The reason why the insurer was assigned rather than subrogated in this case is unknown, but an advantage of assignment can be noted: whereas the transfer of rights resulting from subrogation is limited to the amount paid by the subrogated insurer, an assignment of rights can operate for the full amount of the claim, even though it may be higher than the amount paid by the assignee. In addition, the burdensome formal notification by bailiff of assignments of rights is no longer required; the 2016 contract law reform only requires providing evidence that the debtor has notice of it, to make the transfer of rights enforceable against it.

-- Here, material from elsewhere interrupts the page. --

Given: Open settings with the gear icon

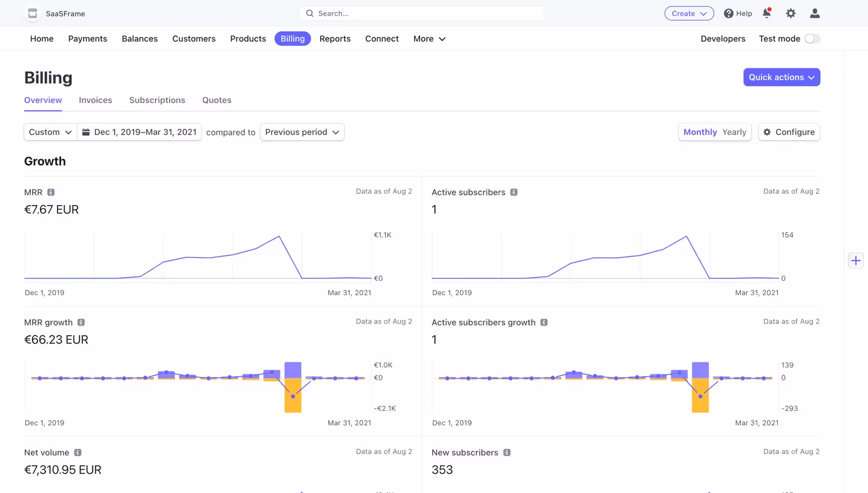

New decision in the "AZURA", the first French case that has given rise to criminal decisions on ship sulphur emissions. In 2018, the Ship Safety Centre in Marseilles carried out an inspection of the fuel consumed by a cruise ship. As the sulphur content was not in compliance with legislation, a claim was brought against the Master which resulted in him being convicted of air pollution by a criminal court. He was fined €100,000, and the shipowner was held liable to pay 80% of this sanction. On appeal, the Master was acquitted, because he had followed the company's instructions and therefore had no criminal intent. Although the search for criminal intent was praised by commentators of the decision, some of them pointed out the leniency of the Court, who seemed to have considered that the Master had no personal duty to be aware of the legislative framework. The prosecutor lodged an appeal in cassation. The search for criminal intent was not criticised but the decision of the Court of Appeal was reversed by the French Supreme Court which considered that, being responsible for the safety of the vessel and its crew, for the protection of the environment and security, and as such being personally responsible for knowing and enforcing the rules relating to pollution by discharges from ships, the Master had to ensure that the fuel consumed complied with the legislation.
French Supreme Court hands down ruling on a sailing regatta organiser's exposure to liability for onboard personal injury.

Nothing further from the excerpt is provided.